**** Extract to read ****

New politics continue after 2020-2021
Coronavirus-based disruptions to schools could continue until at least 2024, and worries about contagion will not go away. Lack of trust among parents about vaccinations and health practices, and worries about especially vulnerable children and teachers, will persist beyond this school year. When students do eventually return to the classroom, parents, teachers, and school systems will confront the reality of missed learning and trauma that will necessitate something other than a simple restart. Advantaged and disadvantaged families alike could demand new investments in small learning communities like pods, tutoring, and emotional support they have come to trust.
At the same time, districts will be struggling with declining enrollment and revenue losses due to the recession. If large numbers of advantaged families who have fled to schooling options outside of public education don’t return, districts won’t have the money to return to normal. Larger urban districts, in particular, will face mismatches between their central office structures and teacher corps as well as the demands and expectations of families.
Teachers’ unions have been strong opponents of a quick return to in-person schooling, but they also have a strong stake in continuing arrangements that leave negotiations over schooling behind closed doors and protect traditional uses of funds and teachers. Unions will eventually want a return to the old normal, but their memberships will likely be divided, with some teachers fearing a return to in-person schooling, some preferring new methods of instruction developed during the pandemic, and others favoring a return to in-person school. Whether teachers’ unions can hold together will depend upon school systems’ mounting effective responses to the crisis in the years to come that meet the changing needs of students, parents, and even teachers themselves.
State and local leadership also have a role to play in what happens next. States that are now requiring schools to reopen, largely led by Republicans, provide some political cover to local district leaders fighting unions’ resistance to in-person instruction. But partisan pressures might weaken after the election posturing ends. Even if partisan state pressures continue, these can’t bypass conflicts among parents and teachers, or prevent enrollment losses. Nor will state pressures stop families, teachers, and school leaders from testing new approaches to deal with day-to-day realities and learning from the results.

**** Raw data ****

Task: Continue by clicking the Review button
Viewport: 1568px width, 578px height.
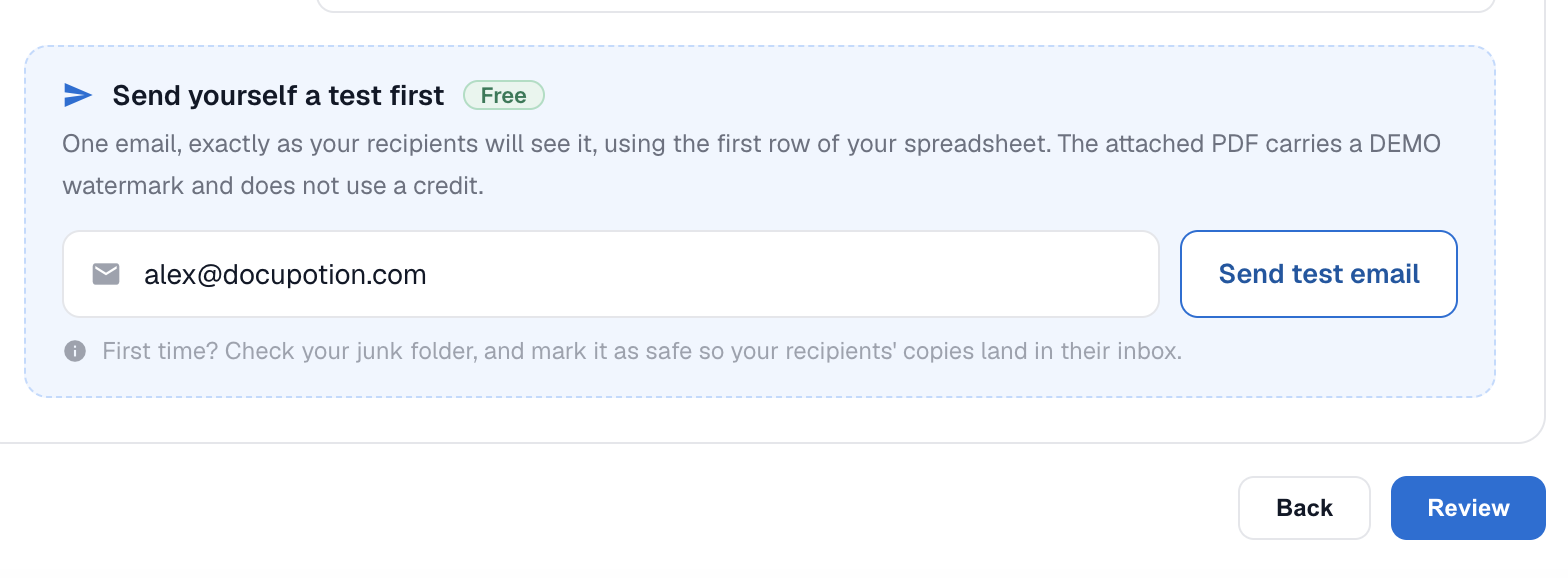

****

## Exercise details
In the text on school politics after 2020-2021, until when could coronavirus-based disruptions to schools continue?

## Response to this exercise
Until at least 2024.